- O ministro Alexandre de Moraes arquivou inquéritos que investigavam o deputado André Fernandes (PL-CE) e a ex-deputada Sílvia Waiãpi (PL-AP) por incitação aos atos de 8 de janeiro de 2023.
- A decisão acompanha a manifestação da Procuradoria-Geral da República, que considerou não haver elementos suficientes para oferecer denúncia, mesmo com indícios apontados pela Polícia Federal.
- No caso de Fernandes, a PF apontou possível incitação; a PGR divergiu, dizendo que a primeira publicação foi genérica e a segunda apenas reproduzia conteúdo já compartilhado.

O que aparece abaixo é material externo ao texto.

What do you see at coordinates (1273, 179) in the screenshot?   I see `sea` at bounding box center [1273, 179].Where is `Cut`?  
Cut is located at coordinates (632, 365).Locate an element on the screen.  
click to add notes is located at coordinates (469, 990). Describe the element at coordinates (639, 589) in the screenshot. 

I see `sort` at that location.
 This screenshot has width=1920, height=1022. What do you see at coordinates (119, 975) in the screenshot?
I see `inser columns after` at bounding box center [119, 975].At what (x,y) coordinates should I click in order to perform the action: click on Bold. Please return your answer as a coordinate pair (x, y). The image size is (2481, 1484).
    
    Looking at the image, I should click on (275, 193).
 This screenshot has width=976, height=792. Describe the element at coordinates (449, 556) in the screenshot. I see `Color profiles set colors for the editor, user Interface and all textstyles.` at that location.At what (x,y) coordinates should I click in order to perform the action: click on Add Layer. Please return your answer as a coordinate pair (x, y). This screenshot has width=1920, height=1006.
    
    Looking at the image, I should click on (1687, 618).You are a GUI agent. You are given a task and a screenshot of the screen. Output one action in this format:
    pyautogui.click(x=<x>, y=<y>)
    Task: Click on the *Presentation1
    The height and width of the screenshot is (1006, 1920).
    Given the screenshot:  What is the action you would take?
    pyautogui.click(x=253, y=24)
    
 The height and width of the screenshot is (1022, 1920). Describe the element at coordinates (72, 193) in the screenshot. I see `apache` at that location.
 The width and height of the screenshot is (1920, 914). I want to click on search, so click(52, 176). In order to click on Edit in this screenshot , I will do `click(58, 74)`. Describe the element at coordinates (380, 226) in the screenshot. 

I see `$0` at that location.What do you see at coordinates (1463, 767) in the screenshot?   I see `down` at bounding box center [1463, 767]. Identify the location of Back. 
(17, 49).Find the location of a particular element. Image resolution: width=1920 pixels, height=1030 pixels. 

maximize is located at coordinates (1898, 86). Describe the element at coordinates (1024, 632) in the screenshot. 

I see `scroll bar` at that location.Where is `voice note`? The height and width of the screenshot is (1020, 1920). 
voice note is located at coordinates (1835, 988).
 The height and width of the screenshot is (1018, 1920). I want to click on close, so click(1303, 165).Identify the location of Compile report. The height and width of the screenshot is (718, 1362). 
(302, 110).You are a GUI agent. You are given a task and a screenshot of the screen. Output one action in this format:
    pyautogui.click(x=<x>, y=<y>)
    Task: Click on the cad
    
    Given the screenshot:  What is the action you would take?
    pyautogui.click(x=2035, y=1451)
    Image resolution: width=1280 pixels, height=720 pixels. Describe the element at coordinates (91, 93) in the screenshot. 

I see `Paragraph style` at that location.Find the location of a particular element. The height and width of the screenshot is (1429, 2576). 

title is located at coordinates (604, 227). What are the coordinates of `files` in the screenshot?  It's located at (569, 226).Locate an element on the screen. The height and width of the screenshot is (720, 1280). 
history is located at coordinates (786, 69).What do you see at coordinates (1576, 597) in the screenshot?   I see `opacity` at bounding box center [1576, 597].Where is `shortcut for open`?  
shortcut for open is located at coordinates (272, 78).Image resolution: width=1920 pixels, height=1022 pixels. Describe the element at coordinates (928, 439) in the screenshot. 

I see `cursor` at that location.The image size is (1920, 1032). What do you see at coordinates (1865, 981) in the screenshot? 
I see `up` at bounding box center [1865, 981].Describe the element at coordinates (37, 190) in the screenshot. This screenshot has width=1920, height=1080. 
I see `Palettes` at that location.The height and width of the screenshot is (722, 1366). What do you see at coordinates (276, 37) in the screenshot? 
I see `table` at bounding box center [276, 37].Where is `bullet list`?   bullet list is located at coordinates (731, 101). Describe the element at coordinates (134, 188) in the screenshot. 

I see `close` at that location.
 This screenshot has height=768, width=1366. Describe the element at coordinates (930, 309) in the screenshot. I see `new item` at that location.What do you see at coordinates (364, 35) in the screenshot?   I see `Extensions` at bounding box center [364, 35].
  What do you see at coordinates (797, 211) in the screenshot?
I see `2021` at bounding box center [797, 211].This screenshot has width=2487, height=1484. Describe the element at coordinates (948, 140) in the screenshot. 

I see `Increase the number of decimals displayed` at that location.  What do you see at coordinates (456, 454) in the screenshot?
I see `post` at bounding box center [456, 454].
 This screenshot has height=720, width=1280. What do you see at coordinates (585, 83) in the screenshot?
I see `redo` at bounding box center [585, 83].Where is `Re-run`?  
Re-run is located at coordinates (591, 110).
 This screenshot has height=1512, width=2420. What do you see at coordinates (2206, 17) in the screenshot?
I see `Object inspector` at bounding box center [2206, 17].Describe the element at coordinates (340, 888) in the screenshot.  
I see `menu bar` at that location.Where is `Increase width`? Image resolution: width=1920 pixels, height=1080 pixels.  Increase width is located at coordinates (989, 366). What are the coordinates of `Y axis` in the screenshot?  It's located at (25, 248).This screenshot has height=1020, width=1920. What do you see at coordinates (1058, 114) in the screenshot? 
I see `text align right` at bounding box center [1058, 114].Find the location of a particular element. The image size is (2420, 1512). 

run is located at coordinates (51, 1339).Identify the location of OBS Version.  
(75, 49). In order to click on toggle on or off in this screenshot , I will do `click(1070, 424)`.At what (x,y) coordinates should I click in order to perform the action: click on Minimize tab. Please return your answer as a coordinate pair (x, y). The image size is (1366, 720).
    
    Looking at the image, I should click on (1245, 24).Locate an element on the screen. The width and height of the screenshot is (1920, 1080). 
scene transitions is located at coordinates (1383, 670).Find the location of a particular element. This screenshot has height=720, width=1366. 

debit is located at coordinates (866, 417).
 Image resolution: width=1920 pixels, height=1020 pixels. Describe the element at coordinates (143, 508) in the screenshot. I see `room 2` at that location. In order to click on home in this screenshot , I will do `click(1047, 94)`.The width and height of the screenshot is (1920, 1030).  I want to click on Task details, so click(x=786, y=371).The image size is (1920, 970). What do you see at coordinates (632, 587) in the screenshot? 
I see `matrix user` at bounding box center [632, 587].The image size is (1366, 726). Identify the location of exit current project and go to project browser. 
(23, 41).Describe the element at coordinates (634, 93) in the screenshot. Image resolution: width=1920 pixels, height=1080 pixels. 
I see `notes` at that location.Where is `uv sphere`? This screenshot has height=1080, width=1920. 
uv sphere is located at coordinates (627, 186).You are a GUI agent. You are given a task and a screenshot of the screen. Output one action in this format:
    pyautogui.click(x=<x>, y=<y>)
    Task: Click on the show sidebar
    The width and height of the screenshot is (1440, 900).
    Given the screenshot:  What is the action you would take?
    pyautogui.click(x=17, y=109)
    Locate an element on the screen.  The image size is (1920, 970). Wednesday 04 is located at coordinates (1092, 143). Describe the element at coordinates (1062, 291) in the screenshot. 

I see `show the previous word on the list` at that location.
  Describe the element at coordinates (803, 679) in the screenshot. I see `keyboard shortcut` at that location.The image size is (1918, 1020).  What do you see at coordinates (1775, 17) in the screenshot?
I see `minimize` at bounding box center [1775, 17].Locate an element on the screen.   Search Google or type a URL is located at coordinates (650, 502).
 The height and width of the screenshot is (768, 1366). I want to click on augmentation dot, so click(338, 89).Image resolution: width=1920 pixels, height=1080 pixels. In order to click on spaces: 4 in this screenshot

- No caso de Waiãpi, a PF sustentou possível incitação, mas a PGR alegou inexistência de nexo causal entre a postagem e os crimes, além de observar que a deputada não havia sido diplomada na data.
- Os inquéritos foram abertos em janeiro de 2023 por determinação de Moraes, a pedido da PGR; podem ser reabertos se surgirem novas provas.
O ministro Alexandre de Moraes, do STF, arquivou inquéritos que apuravam o deputado federal André Fernandes (PL-CE) e a ex-deputada Sílvia Waiãpi (PL-AP) por suposta incitação aos atos de 8 de janeiro de 2023. A decisão acompanha a recomendação da PGR, que não viu elementos suficientes para apresentar denúncia, mesmo após apontes da PF.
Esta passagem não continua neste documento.